* Assignment *
Quote the data below word for word, starting at the line that contains "Describe the element" and continuing through the end of the data. Leave out the pictures.

━━━━━ The data

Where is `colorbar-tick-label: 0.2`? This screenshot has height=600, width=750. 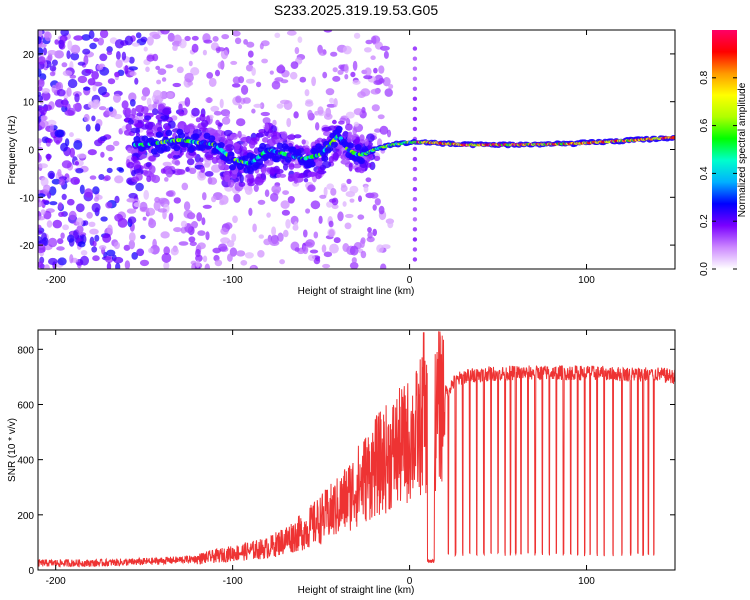 colorbar-tick-label: 0.2 is located at coordinates (704, 221).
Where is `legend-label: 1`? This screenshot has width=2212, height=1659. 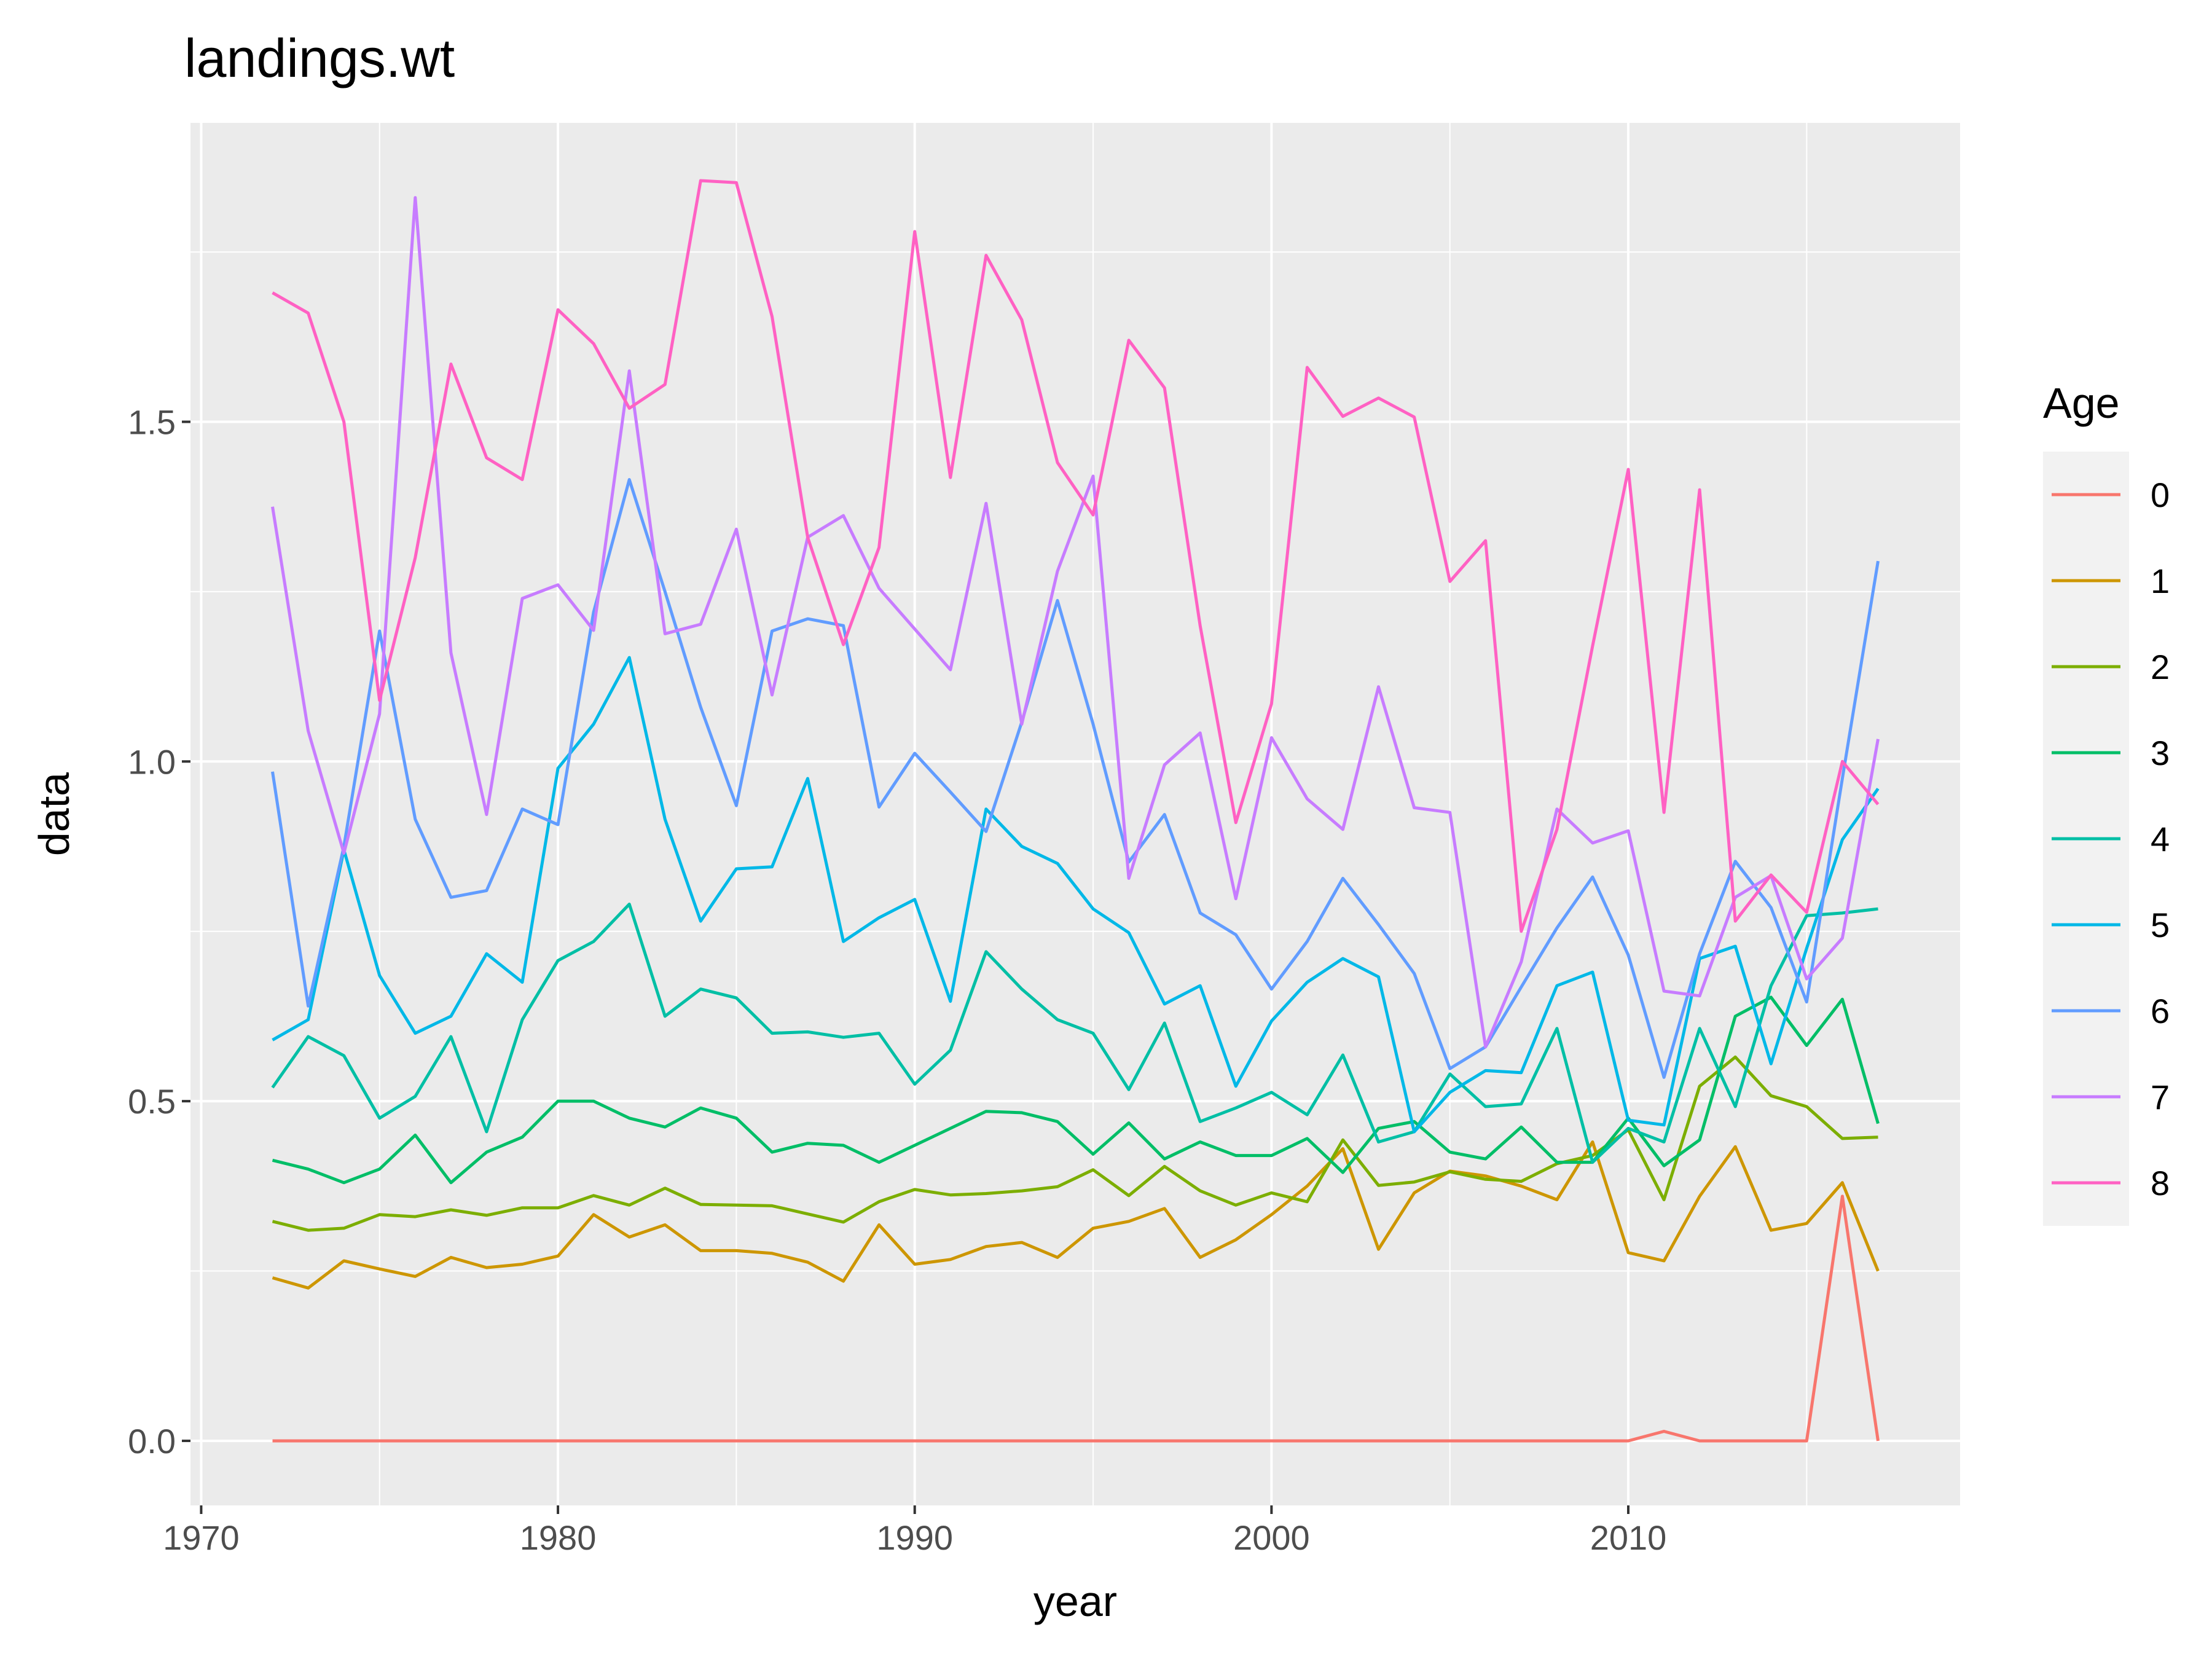
legend-label: 1 is located at coordinates (2160, 581).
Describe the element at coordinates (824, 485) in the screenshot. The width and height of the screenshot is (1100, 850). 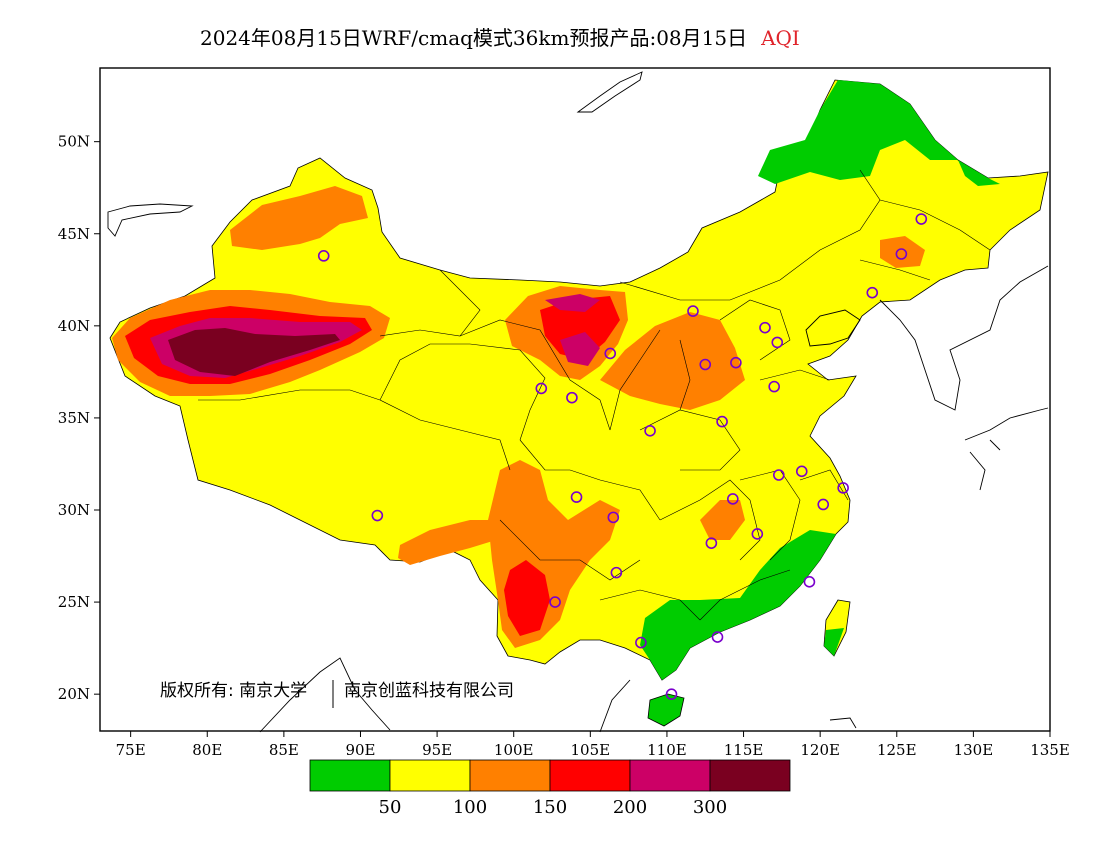
I see `boundary-zhejiang` at that location.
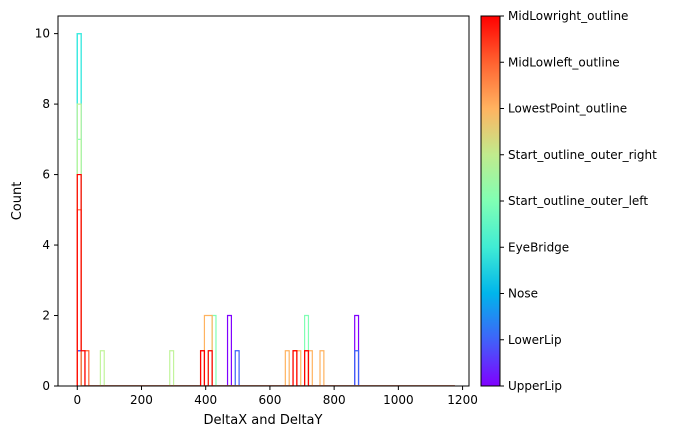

━━━━━━━━━━

* Response to this task *
Describe the element at coordinates (824, 485) in the screenshot. The width and height of the screenshot is (1100, 850). 
I see `boundary-zhejiang` at that location.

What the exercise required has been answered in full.